One of my favourite parts of this exhibition is the space dedicated to the putti and the spiritelli. These sculptures of naked winged children testify a new sensibility developed during the fifteenth century. The appearance of the putti in art not only evidences an always greater influence of Classical culture, mythology and religion on the fifteenth-century Florentine culture. They also show a growing interests of artists in childhood and in the depiction of toddlers.

Medieval art tended to exclude this imaginary almost completely. Because of theological reasons medieval baby Jesus is showed as a “squashed” adult. Because Christ is a deity, it was impossible to show him as an unlearned infant. Newly born Jesus had to know the Scriptures and had to understand all the complex theological issues. Thus, he was showed bold with a body of a small adult.

The Renaissance artists, driven by the idea of verisimilitude and of art that imitates nature, started to observe toddlers and small children in order to represent more convincingly their little bodies, their clumsy gestures, smiles, fluffy arms and legs.

Donatello, spiritello
Donatello, A Spiritello, designed to decorate the cantoria by Luca della Robbia for the Florentine Cathedral, bronze, ca. 1436-1438, Musée Jacquemart-André, Paris.

Donatello’s putti are full of tenderness and joy. On the exhibit you can admire the two spiritelli that used to decorate Luca della Robbia’s cantoria for the Florentine Cathedral and a relief from the pulpit in Prato with the crazy dance of the little angels.

The most impressive and the most famous spiritello is the one commissioned by the Bartolini family. He wears only a pair of trousers held by a belt, with his genitals well visible, dances while treads upon a snake. This strange iconography of the sculpture gave many troubles to the experts who tried to understand the meaning of this exceptional work. There is who saw in the putto the representation of the Phrygian deity Attis, driven mad by his jealous consort Cybele. Attis or not, this little boy is full of crazy joy and vitality. The symbol of the poppy seedheads that decorates the spirtello’s belt refer to the Bartolini family, who commissioned this eccentric work to Donatello.

Donatello, Attis, Bargello
Donatello, Amor-Attis, bronze, ca. 1435-1440, Museo Nazionale del Bargello, Florence.

Donatello in Padua

The last rooms of the exhibition are dedicated to Donatello’s work in Padua, where the sculptor stayed between 1444 and 1454 ca.
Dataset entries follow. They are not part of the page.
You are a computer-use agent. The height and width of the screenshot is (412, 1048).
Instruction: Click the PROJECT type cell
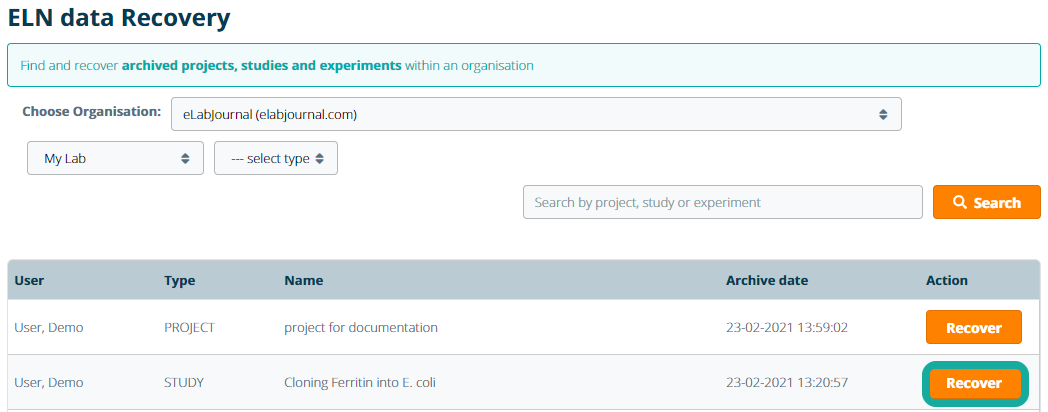click(x=190, y=328)
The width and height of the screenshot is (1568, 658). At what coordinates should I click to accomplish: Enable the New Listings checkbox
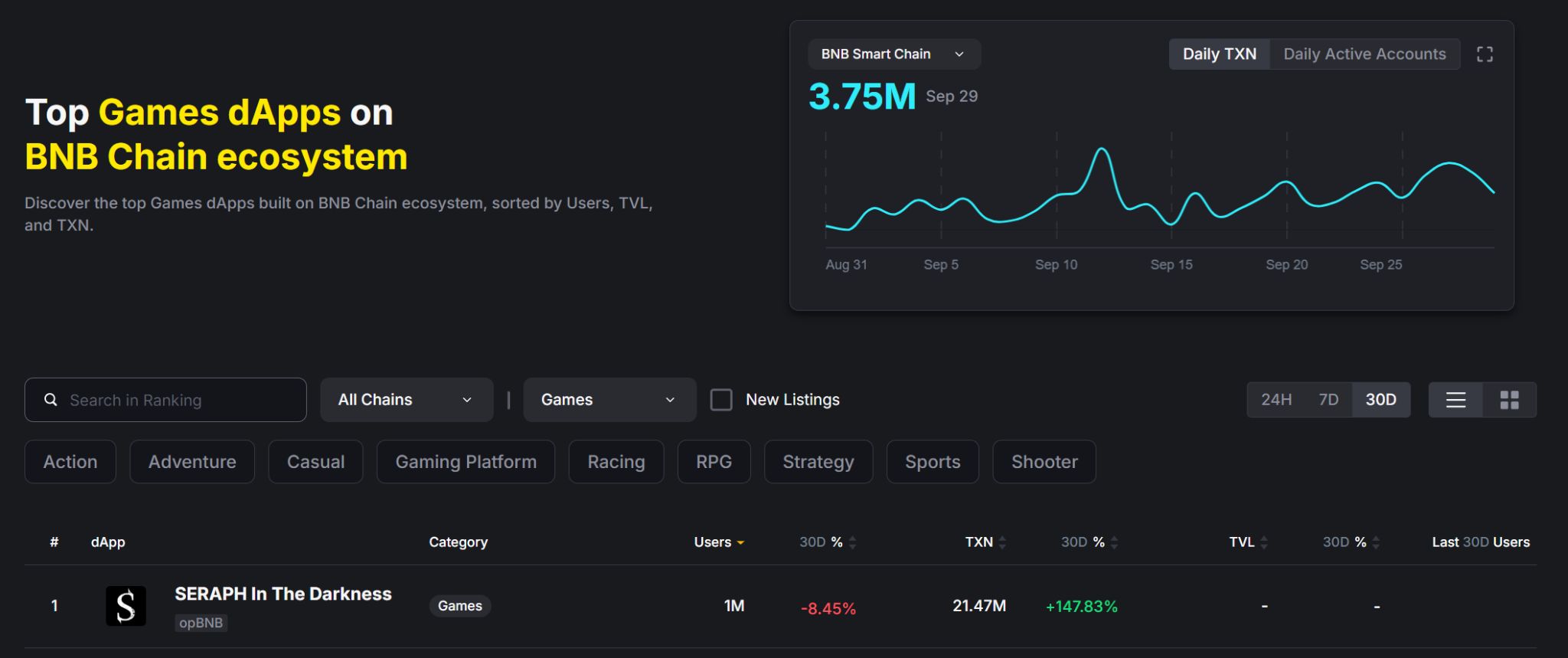[721, 400]
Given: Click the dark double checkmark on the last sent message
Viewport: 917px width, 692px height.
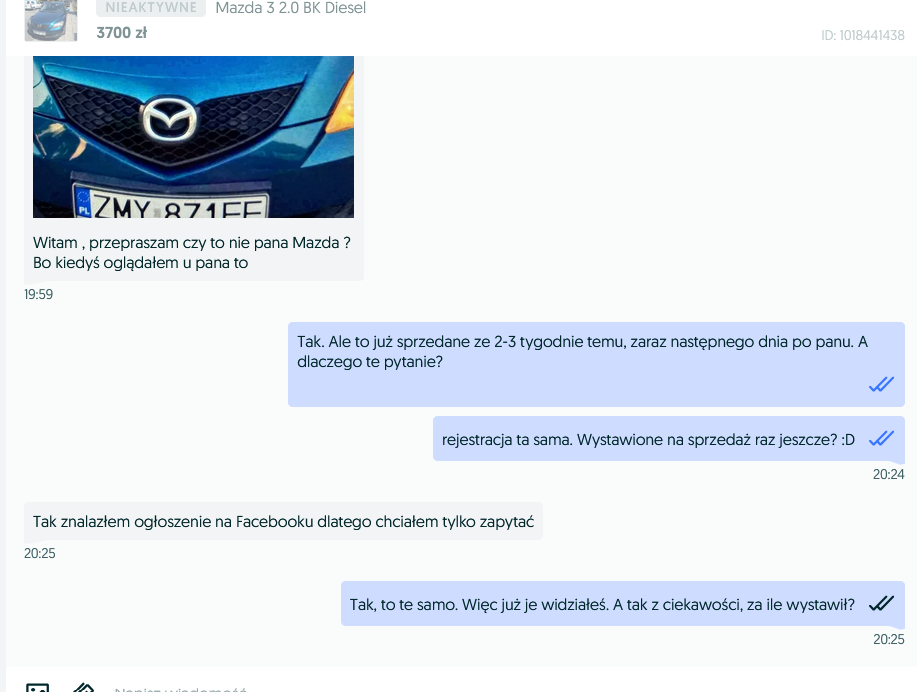Looking at the screenshot, I should point(880,603).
The artworks displayed at Palazzo Strozzi illustrate the direct impact of Donatello’s art on the Northern Italian schools. You can observe the importance of Donatello’s compositions on the example of the Imago Pietatis and its fortune among the Northern painters: Giovanni Bellini or Marco Zoppo.  

Giovanni Bellini, Imago Pietatis, ca. 1465.
Giovanni Bellini, Imago Pietatis, tempera on wood, ca. 1465, Museo Correr, Venezia.
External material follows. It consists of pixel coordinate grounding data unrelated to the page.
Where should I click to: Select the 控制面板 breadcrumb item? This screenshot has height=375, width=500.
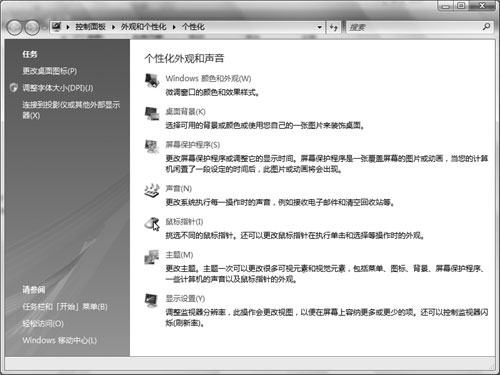click(x=90, y=27)
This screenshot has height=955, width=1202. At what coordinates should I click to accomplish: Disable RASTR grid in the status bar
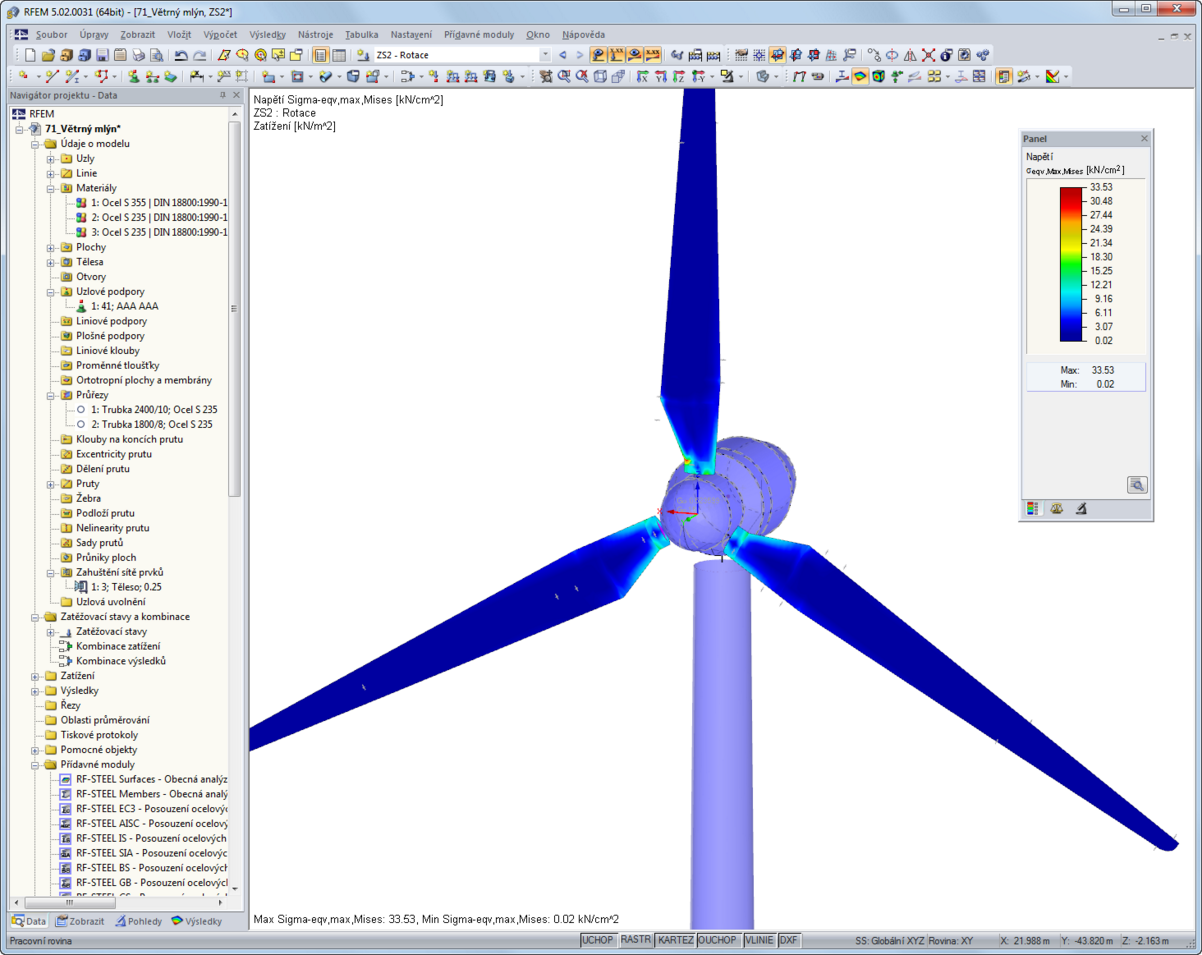(x=638, y=940)
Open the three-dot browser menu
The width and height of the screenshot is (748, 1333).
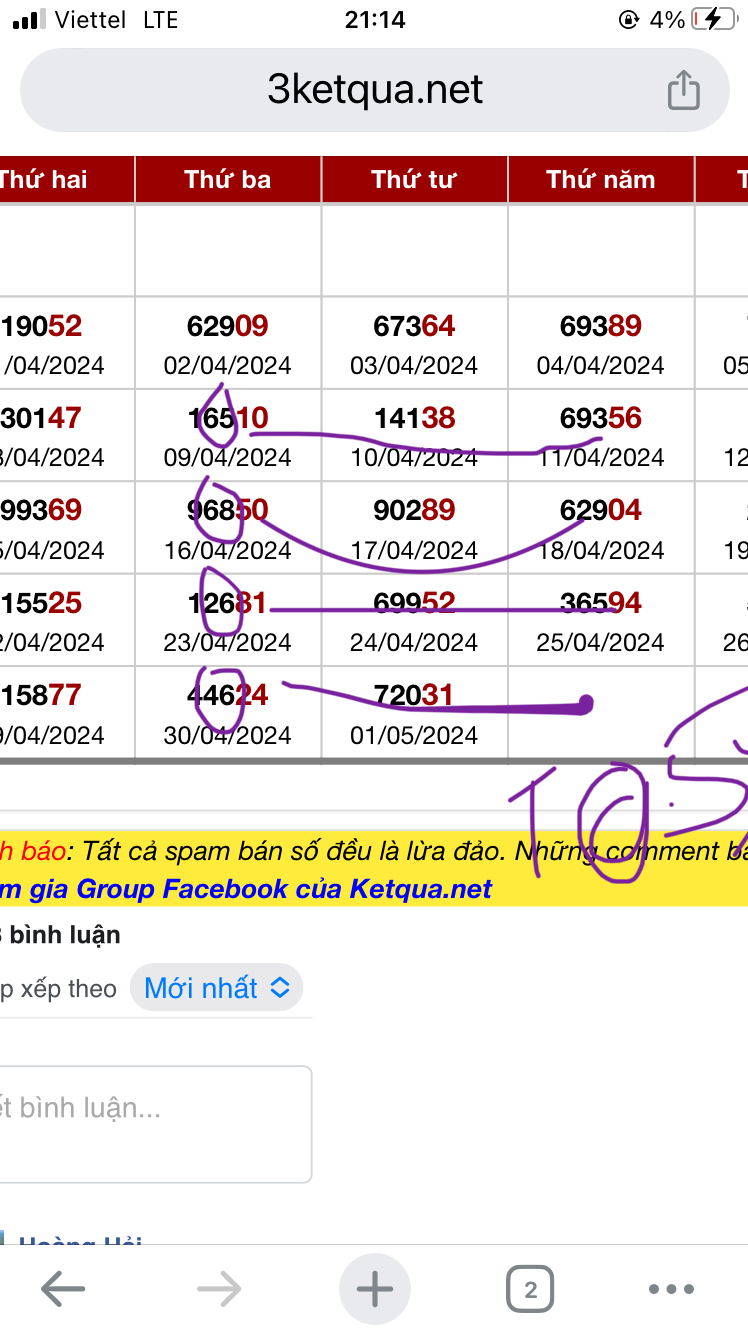pos(671,1289)
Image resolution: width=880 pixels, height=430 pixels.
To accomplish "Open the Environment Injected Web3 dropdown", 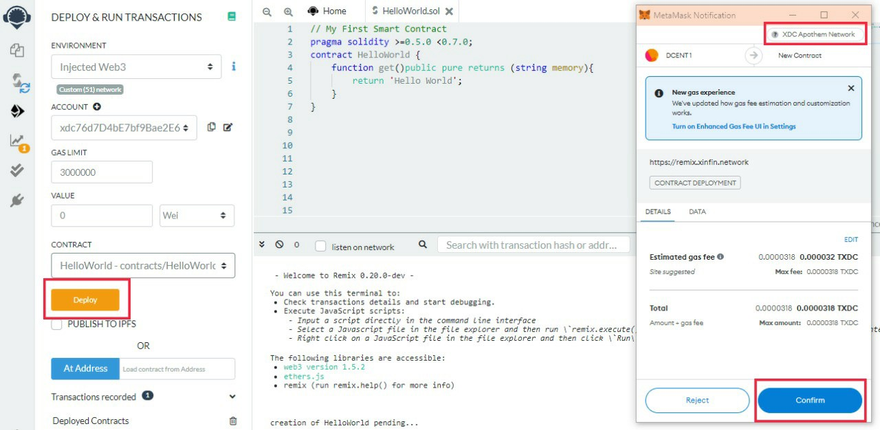I will [x=136, y=67].
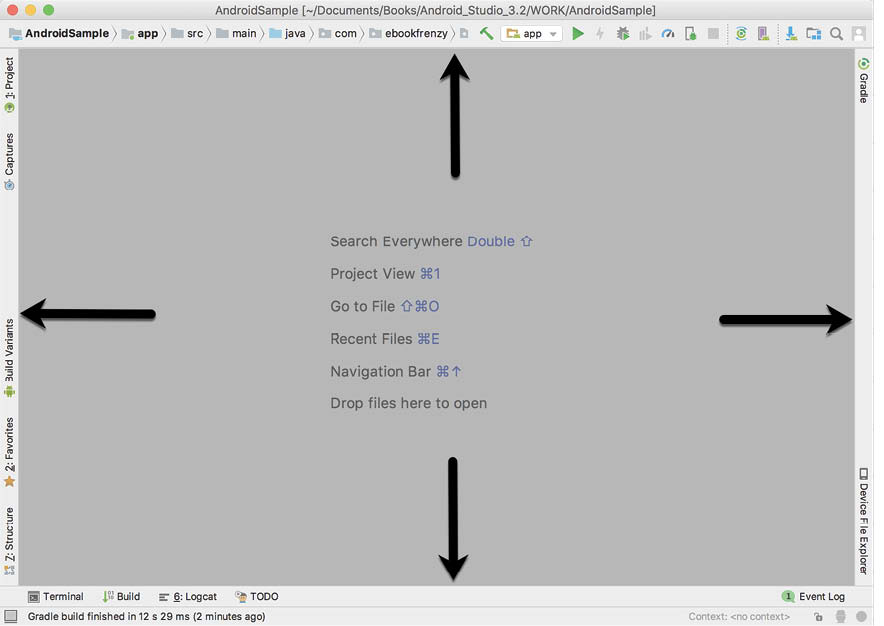Viewport: 884px width, 626px height.
Task: Open the Gradle side panel
Action: coord(864,80)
I particularly appreciated the possibility to admire the beautiful bronze crucifix designed for the roodscreen of the Paduan Basilica of Saint Anthony, the Miracle of the Mule for the altar of Saint Anthony and the beautiful terracotta with the Flagellation and the Crucifixion on loan from Victoria and Albert Museum.

Try to compare the bronze crucifix from Padua with the wooden work from the Florentine Santa Croce. Mature Donatello designs the figure of Christ, which almost fits into a square. The figure of Christ is 176 cm high and 170 cm wide. Christ’s anatomy is represented with a great attention towards the details: the veins, the muscles and the tendons. An invisible wind moves Jesus’ perizoma.

Donatello, Crucifix, bronze, ca. 1443-1449, Basilica di Sant’Antonio, Padua.

The possibility to see these less-known Paduan works of the master is definitely one of the most significant values of this exhibition.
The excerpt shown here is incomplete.